Before scrutenizing that claim closer, first a few facts about the lamps it self. The classical ILB, that has been with us basically since the invention of generating light out of electricity operates through a simple principle. A (tungsten) wire is heated through the passage of current to a temperature of about  3000 °C. At that temperature the wire (acting as a black body) emits almost white light. In contrast, the CFL is much more complicated and operates on the principle of a gas discharge. When a gas at lower pressure is subjected to the passage of a current a complex chain of events takes place that eventually results in the generation of UV radiation. When UV light hits a proper chosen phosphorous layer (coated on the inside of the glass tube) the UV light gets converted in visible light. The phosphorous layers are now so sophisticated that the color of the light of a CFL matches that of an ILB. CFL’s can live 4 times longer than ILB’s.

But there is more to tell. A CFL of  18W generates as much light as an ILB of 100W. Thus the amount of electricity needed to drive the lamp is a factor of 5 lower for the CFL and that is at first sight of course a big advantage. Certainly if you realize that about 25% of the electricity generated in the world is used for lighting purposes! However, if you hold an ILB in one hand and a CFL in the other hand you feel immediately a big difference in weight. This is because a CFL is much more complicated to operate than an ILB. A CFL needs an electronic circuit (called a ballast) to ignite and maintain the gas discharge in the tube. This ballast contains a substantial number of components. Thus the question arises if you take into account all the energy for manufacturing, shipping and dispose a CFL, will the energy balance then still be in favor of this lamp versus that of the ILB?

The answer to such a question can only be obtained by a careful Life Cycle Analysis (LCA). Several LCA’s have been done for CFL’s and ILB’s. A recent one is done by David Parsons[1] from the university of Southern Queensland, Australia. In the rest of this blog I quote a few of his conclusions. In an LCA many energy and environmental aspects of a given product are analyzed:

  • Components, processes, materials and quantities used
  • Manufacturing
  • Packaging
  • Transportation
  • Energy used in retailing and wholesale
  • Energy usage during usage
  • Energy losses in transmission lines
  • Impact assessment on environment
  • Disposal

Parsons does then a careful analysis of the two lamps for the items listed above. His conclusion is straightforward: “CFL’s are a significant better source of light from an environmental point of view than ILB’s maily because of their much more efficient use of energy”. He also touches on the problem that CFL’s contain a bit of mercury (about 3 mg)[2] that may pose a problem during disposal. However, he compares that with the amount of mercury that is emitted to the atmosphere by coal fired power plants. Again he comes to the conclusion that also on this aspect CFL’s outperform IBL’s with a factor of 5 in terms of environmental impact: “This analysis serves to confirm that the claimed environmental benefits of CFL’s over IBL’s is largely true and further that it is true on almost any measure…”
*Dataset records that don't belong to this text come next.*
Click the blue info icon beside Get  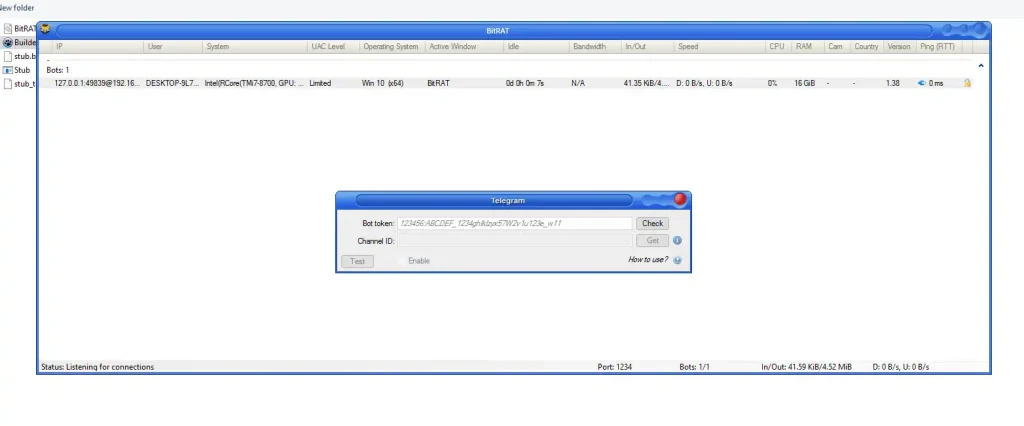tap(677, 241)
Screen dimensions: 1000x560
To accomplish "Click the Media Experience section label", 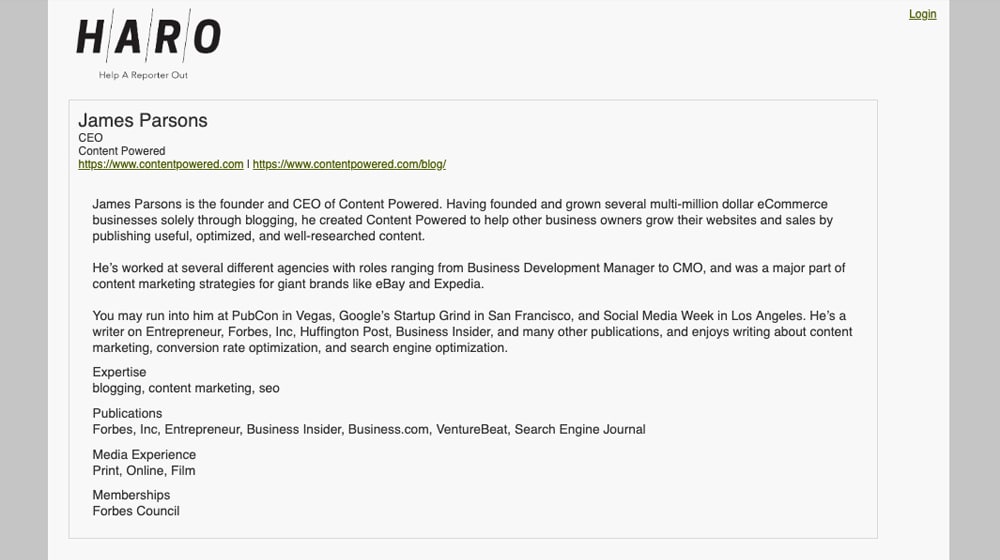I will click(144, 454).
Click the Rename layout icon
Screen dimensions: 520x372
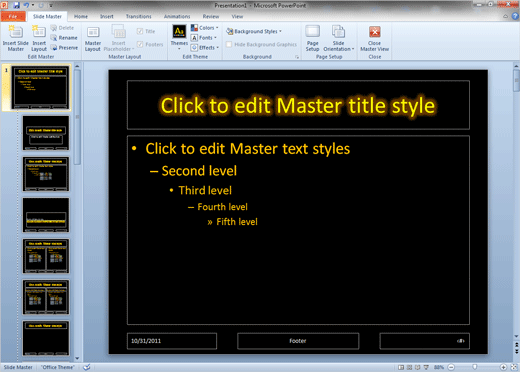pyautogui.click(x=54, y=38)
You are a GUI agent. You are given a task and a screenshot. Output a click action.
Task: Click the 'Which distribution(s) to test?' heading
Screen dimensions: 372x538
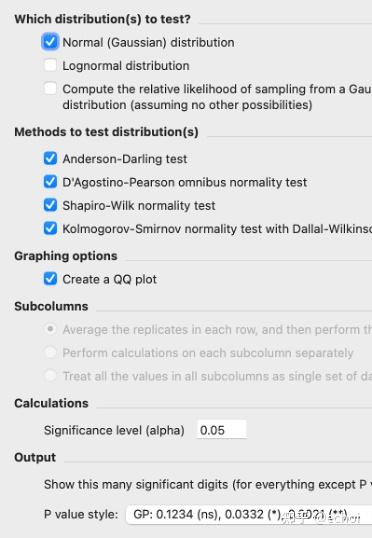coord(102,19)
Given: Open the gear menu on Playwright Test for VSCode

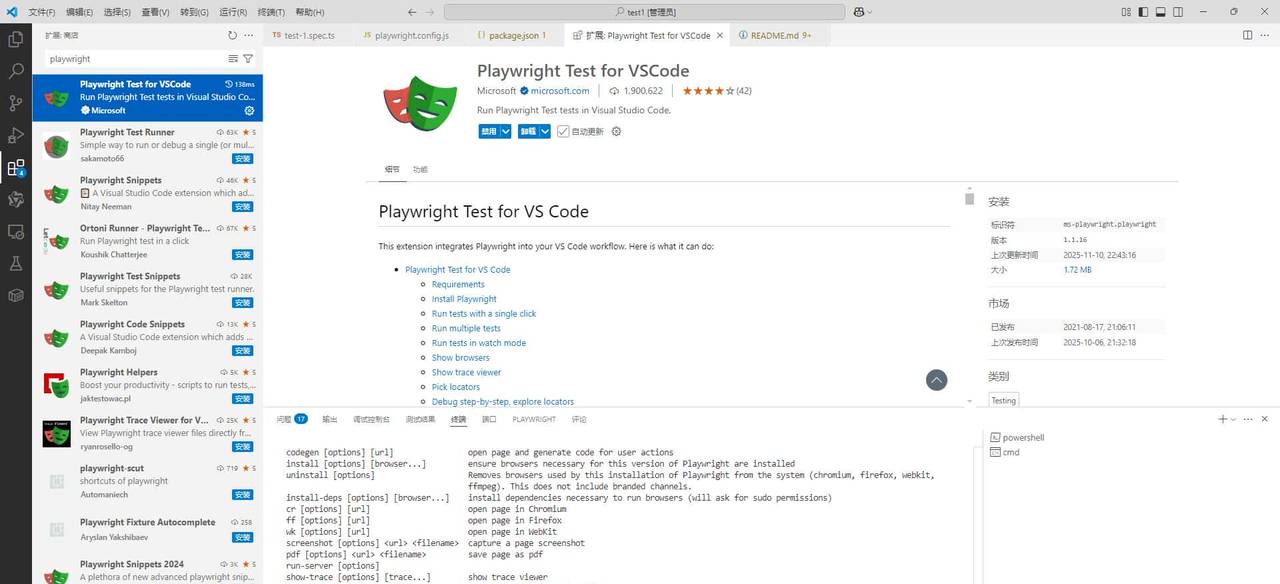Looking at the screenshot, I should pos(249,111).
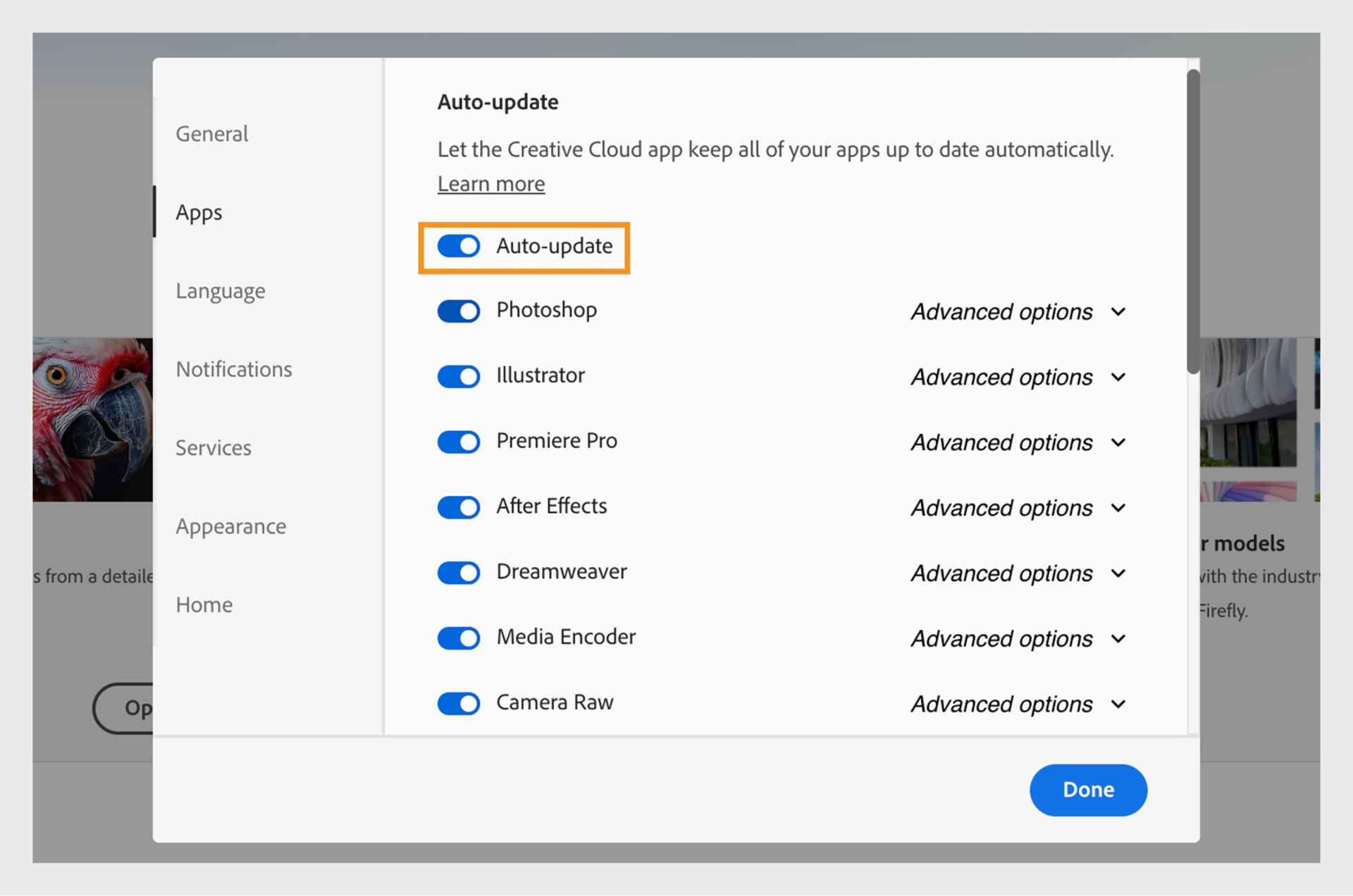The height and width of the screenshot is (896, 1353).
Task: Click the Done button
Action: pos(1088,790)
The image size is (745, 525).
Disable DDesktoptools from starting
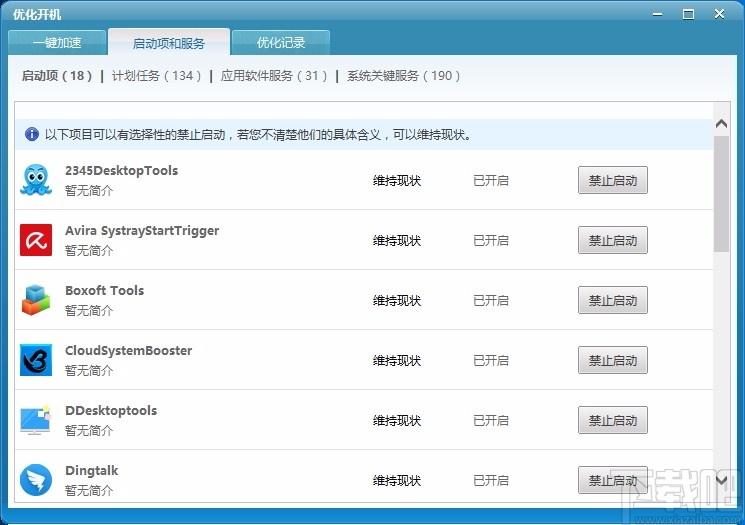(612, 420)
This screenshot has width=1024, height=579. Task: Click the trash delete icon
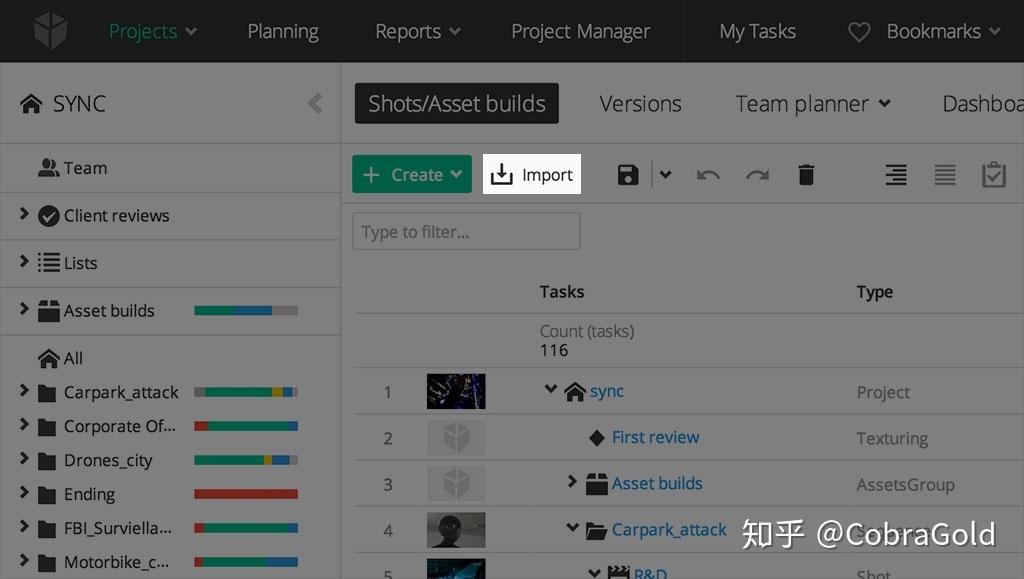[806, 175]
That is good news for the planet I think.

2008 © Copyright John Schmitz

[1] Parsons, David. “The Environmental Impact of Compact Fluorescent Lamps and Incandescent Lamps for Australian Conditions”, The Environmental Engineer 7(2): 8-14 (2006).

A link to this article: http://www.ecobulb.com/Files/Report_CFLLCADataSSEE_0706.pdf

[2] The mercury is needed to facilitate ignition of the gas.